Boeing [BA] and Lockheed Martin [LMT] said over the weekend that the Air Force’s decision to have Northrop Grumman [NOC] build the long-range strike bomber (LRS-B) was “fundamentally flawed.”
The losing team on Dec. 17 filed a 133-page brief with the Government Accountability Office (GAO) detailing further its contention that Northrop was not the best and most economical choice to build the aircraft.
Boeing announced Friday that it and Lockheed would continue with the protest, on which the GAO must rule by Feb. 14. The brief was the team’s official response to a filing in early December by the Air Force in answer to the initial protest.
“Yesterday, The Boeing Company filed with the GAO its 133-page brief in response to the Air Force’s filing, in the company’s protest of the Air Force’s selection of the Nation’s next-generation Long Range Strike Bomber,” the company said in a Dec. 18 statement. “The Boeing and Lockheed Martin team believe that the Air Force’s selection process was irreparably flawed and therefore have decided to continue with their protest before the GAO.”
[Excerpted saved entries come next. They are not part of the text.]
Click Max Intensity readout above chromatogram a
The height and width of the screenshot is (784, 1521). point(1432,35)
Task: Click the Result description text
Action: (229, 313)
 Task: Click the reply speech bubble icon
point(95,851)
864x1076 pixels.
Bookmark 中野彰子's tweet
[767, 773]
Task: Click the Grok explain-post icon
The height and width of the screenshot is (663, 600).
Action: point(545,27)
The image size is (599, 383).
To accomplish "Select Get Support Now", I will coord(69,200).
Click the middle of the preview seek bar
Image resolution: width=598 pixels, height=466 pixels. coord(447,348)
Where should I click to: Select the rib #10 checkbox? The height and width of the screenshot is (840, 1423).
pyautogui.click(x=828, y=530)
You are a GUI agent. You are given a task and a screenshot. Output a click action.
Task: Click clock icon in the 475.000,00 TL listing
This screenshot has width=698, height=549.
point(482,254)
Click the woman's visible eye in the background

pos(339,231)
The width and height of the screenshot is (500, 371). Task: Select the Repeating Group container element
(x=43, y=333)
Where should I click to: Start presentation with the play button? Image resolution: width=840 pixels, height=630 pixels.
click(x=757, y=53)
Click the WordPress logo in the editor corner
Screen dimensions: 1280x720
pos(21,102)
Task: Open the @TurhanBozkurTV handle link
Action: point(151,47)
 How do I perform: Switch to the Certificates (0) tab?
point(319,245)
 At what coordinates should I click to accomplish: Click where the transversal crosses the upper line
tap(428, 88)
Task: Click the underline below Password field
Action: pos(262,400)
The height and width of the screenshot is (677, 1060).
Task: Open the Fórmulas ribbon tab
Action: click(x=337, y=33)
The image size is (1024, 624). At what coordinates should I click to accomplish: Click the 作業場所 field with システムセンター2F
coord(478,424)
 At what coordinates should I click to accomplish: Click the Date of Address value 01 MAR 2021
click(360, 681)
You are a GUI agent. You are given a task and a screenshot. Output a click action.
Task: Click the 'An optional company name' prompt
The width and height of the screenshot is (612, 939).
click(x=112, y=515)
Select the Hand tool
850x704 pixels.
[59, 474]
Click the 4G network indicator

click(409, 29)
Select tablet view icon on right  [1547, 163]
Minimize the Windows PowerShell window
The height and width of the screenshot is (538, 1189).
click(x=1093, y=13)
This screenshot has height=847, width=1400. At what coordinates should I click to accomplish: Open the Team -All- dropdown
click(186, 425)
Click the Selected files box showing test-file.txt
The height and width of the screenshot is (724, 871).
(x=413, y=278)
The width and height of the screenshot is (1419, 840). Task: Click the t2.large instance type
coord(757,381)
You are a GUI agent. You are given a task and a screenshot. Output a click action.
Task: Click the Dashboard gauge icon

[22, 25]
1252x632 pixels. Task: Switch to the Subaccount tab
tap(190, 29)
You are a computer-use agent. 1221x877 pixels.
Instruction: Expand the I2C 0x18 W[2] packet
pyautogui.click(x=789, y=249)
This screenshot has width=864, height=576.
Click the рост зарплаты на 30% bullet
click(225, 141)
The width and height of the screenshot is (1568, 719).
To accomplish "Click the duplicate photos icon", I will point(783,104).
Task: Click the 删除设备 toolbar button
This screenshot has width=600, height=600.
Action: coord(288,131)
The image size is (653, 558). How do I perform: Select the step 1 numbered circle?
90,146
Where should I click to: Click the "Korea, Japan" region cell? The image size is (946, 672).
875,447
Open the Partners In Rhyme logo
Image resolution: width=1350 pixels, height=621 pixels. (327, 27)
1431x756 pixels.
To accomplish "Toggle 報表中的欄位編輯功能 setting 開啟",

Northrop, meanwhile, has been ordered to halt all production work on its LRS-B design while the protest is decided. That has not dampened the company’s spirits. It has launched a series of self-congratulatory events at its installations nationwide, one of which was held Dec. 18 at the company’s campus in McLean, Va., outside Washington, D.C.
The contract awarded to Northrop has two parts: a fixed-price contract with incentives for reducing cost for 21 aircraft in five lots. The average unit flyaway cost for the contract is $511 million in 2010 dollars for a total of 100 bombers. That translates to $564 million per bomber in fiscal year 2016 dollars. The entire scope of work for the entire required fleet is estimated to be worth $80 billion.
Northrop fired back over the weekend, confirming that it also has filed additional comments with the GAO in support of the Air Force’s decision. Vice President of Strategic Communications Randy Belote said Northrop is more confident than ever that the service’s selection process was sound, that its bomber is “inherently more affordable” and that it will ultimately keep the contract.
“Northrop Grumman confirms that it filed comments with the GAO in support of the Air Force’s decision to award Northrop Grumman the LRS-B program,” Belote said in a Dec. 19 statement. “We are now even more confident that the Air Force followed an extraordinarily thorough and careful selection process and picked the right team in Northrop Grumman to serve our nation. We understand that Boeing has filed an additional brief in this matter. This is a routine step, particularly at this stage in a protest, and not in any way indicative of a meritorious protest.”
The first bomber will field in the mid-2020s and the fleet eventually will replace the Eisenhower-era B-52 and the B-1B Lancer introduced in the late1980s. The Air Force plans to retire the B-1 in the 2030s, the B-52 in 2040 and the B-2 in about 2060.
Since the genesis of LRS-B in 2011, the Air Force has required the winning proposal first and foremost to come in under $550 million per copy in 2010 dollars, a figure the Air Force says was arrived at by an independent team of experts outside of the LRS-B program.